I am not this thing a hungry ghost

with my neck as thin as a needle’s eye

and my stomach the size of a mountain —

This home is then a place atavism for the speaker. The inhabitants behind the closed door of the house, in both past and present, inform her identity and her desire to understand the voices and ghosts of those who surround her as a way to insist that she is not a ghost herself. She is working on her own story through the stories of others. Here, to understand the past’s mingling with the present is to understand the significance of life.

And while this childhood home certainly holds significance, this collection also rejects the idea of home as a place. Instead, home becomes the practice of conjuring memory and bearing witness to all other existence. Vortex Street is also not a home, but a place to be visited or passed through. It seems to exist along the river of the speaker’s geographical upbringing, but it is also a place where the speaker “follow[s] the map / of your voice / divergent, convergent” and finds that those who inhabit Vortex Street have “defeated old ghosts / and stayed.”

These words come from one of six postcards from Vortex Street, each dated with no year. However, this particular postcard shares a date with a previous one: 4/13. The first of these April 13th poems reads: “The trees are for you, / the whole of their wideness // blooming magnolia.” In this haiku, the poet communicates succinct images suggesting growth and spring. Yet, on the later April 13th postcard, perhaps from the same day or perhaps from years before or after, there is a lack of trees — only darkness and ghosts. Something has been lost and so it becomes imperative to “[find] a flashlight and [go] / looking for [ghosts] again.”
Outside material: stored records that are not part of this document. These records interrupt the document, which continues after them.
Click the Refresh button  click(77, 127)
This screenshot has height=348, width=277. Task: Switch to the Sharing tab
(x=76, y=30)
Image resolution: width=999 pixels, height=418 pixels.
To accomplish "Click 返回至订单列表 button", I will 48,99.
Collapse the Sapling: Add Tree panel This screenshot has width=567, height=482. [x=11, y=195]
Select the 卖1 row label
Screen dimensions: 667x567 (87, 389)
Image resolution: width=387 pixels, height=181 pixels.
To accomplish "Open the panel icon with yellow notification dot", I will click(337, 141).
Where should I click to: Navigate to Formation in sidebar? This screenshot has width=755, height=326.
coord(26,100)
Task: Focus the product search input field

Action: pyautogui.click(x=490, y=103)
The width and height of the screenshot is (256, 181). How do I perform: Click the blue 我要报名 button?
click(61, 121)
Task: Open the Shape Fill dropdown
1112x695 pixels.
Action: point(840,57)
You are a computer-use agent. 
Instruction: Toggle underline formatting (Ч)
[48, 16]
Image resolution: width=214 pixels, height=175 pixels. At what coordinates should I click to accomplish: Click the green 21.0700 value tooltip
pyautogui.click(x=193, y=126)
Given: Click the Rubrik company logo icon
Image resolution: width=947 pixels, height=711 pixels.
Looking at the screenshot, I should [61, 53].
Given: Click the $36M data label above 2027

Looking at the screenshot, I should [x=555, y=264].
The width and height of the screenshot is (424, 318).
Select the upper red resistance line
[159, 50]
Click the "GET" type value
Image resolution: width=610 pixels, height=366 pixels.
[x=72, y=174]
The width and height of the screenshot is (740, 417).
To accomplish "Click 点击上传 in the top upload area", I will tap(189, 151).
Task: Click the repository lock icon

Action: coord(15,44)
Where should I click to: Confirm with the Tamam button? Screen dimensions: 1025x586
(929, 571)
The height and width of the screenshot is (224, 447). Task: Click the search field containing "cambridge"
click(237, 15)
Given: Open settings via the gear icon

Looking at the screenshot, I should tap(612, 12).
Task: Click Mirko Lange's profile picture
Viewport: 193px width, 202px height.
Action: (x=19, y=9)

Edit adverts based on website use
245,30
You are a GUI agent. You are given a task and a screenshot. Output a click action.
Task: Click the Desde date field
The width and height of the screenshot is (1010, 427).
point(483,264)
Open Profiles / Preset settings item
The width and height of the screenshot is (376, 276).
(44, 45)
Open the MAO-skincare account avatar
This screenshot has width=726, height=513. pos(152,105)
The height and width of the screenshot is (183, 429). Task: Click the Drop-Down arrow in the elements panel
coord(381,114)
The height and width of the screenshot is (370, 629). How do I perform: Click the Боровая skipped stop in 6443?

Ghosts haunt the pages of Thomas’s collection. Sometimes they are guiding and sometimes they cautionary. In the poem “Oblivion”, the poet writes:

            Stone faces in my house tell their harrowing stories:

I got out but I lost my wife.

The men forced my son to watch. I never saw him again.

I crawled from a ravine where they’d thrown a pile of bodies.

Here, survivors of war and immeasurable pain speak of their trauma. They testify as the speaker listens, sometimes recording their stories in her “reporter’s notebook.” All of these stories become woven into the walls of the many homes the speaker inhabits and into the very infrastructure of the poems the writer records. The aforementioned poem continues: “Inside, the living / room brims with fish and fresh water. Everyone is coming in to eat, / drink, live on in the space after I disappear.”

A book of knowing and clairvoyance, Vortex Street is a testament to the existence of the living and the dead. It is a collection about survival through an examination of those who survive to tell our stories. It is a reminder that even behind closed doors, there are others witnessing our stories, recording them, validating our existence through understanding, even if that understanding is “Brief as a negative / held to the light.”

Thomas is a phenomenal poet, and so naturally Vortex Streets is a phenomenal collection that blends varying structures and language that is reflective of both modernist and contemporary sensibilities. Through a voice uniquely her own, Thomas weaves each striking image into the reader’s body & bones so that all who engage with this work are swept into the vortex, joining the chorus of prophetic and reflective voices that echo in this collection.

Heather H. Thomas is the author of six poetry collections, including Practicing Amnesia, twice a finalist in the National Poetry Series; Resurrection Papers; and Blue Ruby. Her honors include a Rita Dove Poetry Prize and a Gertrude Stein Award in Innovative American Poetry. Thomas’s poems have been translated into seven languages, including Arabic, Hebrew, Lithuanian, and Spanish. An award-winning teacher, Thomas is devoted to sharing the creative and healing power of poetry. She lives in Reading, Pennsylvania.